Re: Calculate Weighted Aggregation between Two Tables

From: Ron Johnson <ron(dot)l(dot)johnson(at)cox(dot)net>
To: pgsql-general(at)postgresql(dot)org
Subject: Re: Calculate Weighted Aggregation between Two Tables
Date: 2007-09-19 11:02:07
Message-ID: 46F101AF.3090709@cox.net
Views: Raw Message | Whole Thread | Download mbox | Resend email
Thread:
Lists: pgsql-general

-----BEGIN PGP SIGNED MESSAGE-----
Hash: SHA1

On 09/19/07 04:13, Stefan Schwarzer wrote:
> Hi,
>
> I have global national statistics (GDP, Fish Catch etc.), which I would
> like to aggregate to and calculate per Capita data for given regions
> (Africa, Europe...) and subregions (Western Africa, ....) on-the-fly.
>
> From a statistical point of view it seems best to use something like this:
>
> given that the variable is "v" and the Total Population table is "tp":
>
> (country_1_of_region_1_for_v / country_1_of_region_1_for_tp)
> + (country_2_of_region_1_for_v / country_2_of_region_1_for_tp) + ....
>
> ----------------------------------------------------------------
>
> (sum_countries_all_of_region_1_for_v /
> sum_countries_all_of_region_1_for_tp)
>
>
> and then same thing for the other regions (in my case a total of 6
> regions).
>
>
> I have a table of countries with a field country_id and region_id (which
> specifies to which region this country belongs).
> I have the table for the variable with a field country_id, which has
> kind of a "Excel design", i.e. columns for each year.

Well that's a Very Bad Thing. (Wasn't there a thread about this
last week?)

Since the "years" are columns, are the "variables" in rows?

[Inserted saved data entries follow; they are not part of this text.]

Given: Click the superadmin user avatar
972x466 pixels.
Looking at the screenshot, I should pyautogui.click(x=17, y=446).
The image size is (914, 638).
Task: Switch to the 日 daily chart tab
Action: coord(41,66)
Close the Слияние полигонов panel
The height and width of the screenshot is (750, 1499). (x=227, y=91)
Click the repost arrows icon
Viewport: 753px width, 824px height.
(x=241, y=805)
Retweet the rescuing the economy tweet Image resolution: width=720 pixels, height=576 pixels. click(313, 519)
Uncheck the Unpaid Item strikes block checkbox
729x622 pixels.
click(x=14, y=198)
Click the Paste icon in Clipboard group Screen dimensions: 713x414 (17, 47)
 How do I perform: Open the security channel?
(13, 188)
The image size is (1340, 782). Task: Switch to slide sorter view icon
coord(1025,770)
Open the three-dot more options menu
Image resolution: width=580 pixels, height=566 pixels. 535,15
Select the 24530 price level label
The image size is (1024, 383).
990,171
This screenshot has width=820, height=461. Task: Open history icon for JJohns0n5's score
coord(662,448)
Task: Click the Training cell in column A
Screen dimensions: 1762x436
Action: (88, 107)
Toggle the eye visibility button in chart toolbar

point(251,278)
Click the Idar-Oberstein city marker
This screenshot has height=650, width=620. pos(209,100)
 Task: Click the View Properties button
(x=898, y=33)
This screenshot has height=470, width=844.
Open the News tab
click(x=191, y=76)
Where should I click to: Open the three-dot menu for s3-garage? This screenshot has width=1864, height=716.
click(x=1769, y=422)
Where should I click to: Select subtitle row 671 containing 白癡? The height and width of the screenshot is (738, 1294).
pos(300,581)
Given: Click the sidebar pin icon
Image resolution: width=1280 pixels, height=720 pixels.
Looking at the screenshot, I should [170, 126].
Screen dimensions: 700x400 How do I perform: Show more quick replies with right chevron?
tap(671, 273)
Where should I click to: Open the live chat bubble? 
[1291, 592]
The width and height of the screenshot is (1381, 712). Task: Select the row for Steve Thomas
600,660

> And I have a table of regions with a field region_id.
>
> It seems like a rather complicated thing to do, as one needs first to
> get all the countries of a specific region for both tables (variable &
> pop_total), have the SUM(of all countries) available and run the
> mathematical procedure...
>
> Could someone give me a hint how this could be achieved?

This would be bog-simple if your tables were structured like this:

CREATE TABLE T_REGION (
REGION_ID CHAR(8) PRIMARY KEY,
DESCRIP TEXT);

CREATE TABLE T_COUNTRY (
COUNTRY_ID CHAR(8) PRIMARY KEY,
REGION_ID CHAR(8) FOREIGN KEY REFERENCES (T_REGION.REGION_ID),
DESCRIP TEXT);

CREATE TABLE T_NATIONAL_STATISTICS (
COUNTRY_ID CHAR(8),
STAT_YEAR SMALLINT CHECK VALUES BETWEEN(1900 AND 2020),
FORECAST BOOL,
GOVT_TYPE CHAR(4) FOREIGN KEY REFERENCES (T_GOVERNMENT.GOVT_TYPE),
POPULATION BIGINT,
GDP BIGINT,
FISH_CATCH BIGINT,
FISH_CONSUMED BIGINT,
WHEAT_HARVEST BIGINT,
WHEAT_CONSUMED BIGINT
CRUDE_PROD_BBL BIGINT, -- crude oil production,
CRUDE_CONSUM_BBL BIGINT, -- crude oil consumtion,
etc,
etc,
etc,
PRIMARY_KEY (COUNTRY_ID, STAT_YEAR));

(Syntax is a bit off, but you get the meaning...)
(I like human-readable keys.)

Whenever you find a new statistic you want to track, you add a new
column to T_NATIONAL_STATISTICS.

So, to (I think) get info on per-capita fish "usage" by year, by
country, for West Africa, you do:

SELECT NS.STAT_YEAR,
NS.COUNTRY_ID,
CAST(CAST(NS.FISH_CATCH AS DOUBLE)/NS.POPULATION
AS NUMERIC(8,2)) AS CATCH_PERCAP,
CAST(CAST(NS.FISH_CONSUMED AS DOUBLE)/NS.POPULATION
AS NUMERIC(8,2)) AS EATEN_PERCAP,
CAST(CAST(NS.FISH_CATCH AS DOUBLE)/NS.POPULATION) -
CAST(NS.FISH_CATCH AS DOUBLE)/NS.POPULATION)
AS NUMERIC(8,2)) AS FIST_SELF_SUFFICIENCY
FROM T_REGION R,
T_COUNTRY C,
T_NATIONAL_STATISTICS NS
WHERE R.REGION_ID = 'WESTAFRI'
AND C.REGION_ID = R.REGION_ID
AND NS.COUNTRY_ID = C.COUNTRY_ID;

You might want to left outer-join NS to C to indicate any west
African countries with missing statistics.

- --
Ron Johnson, Jr.
Jefferson LA USA

Give a man a fish, and he eats for a day.
Hit him with a fish, and he goes away for good!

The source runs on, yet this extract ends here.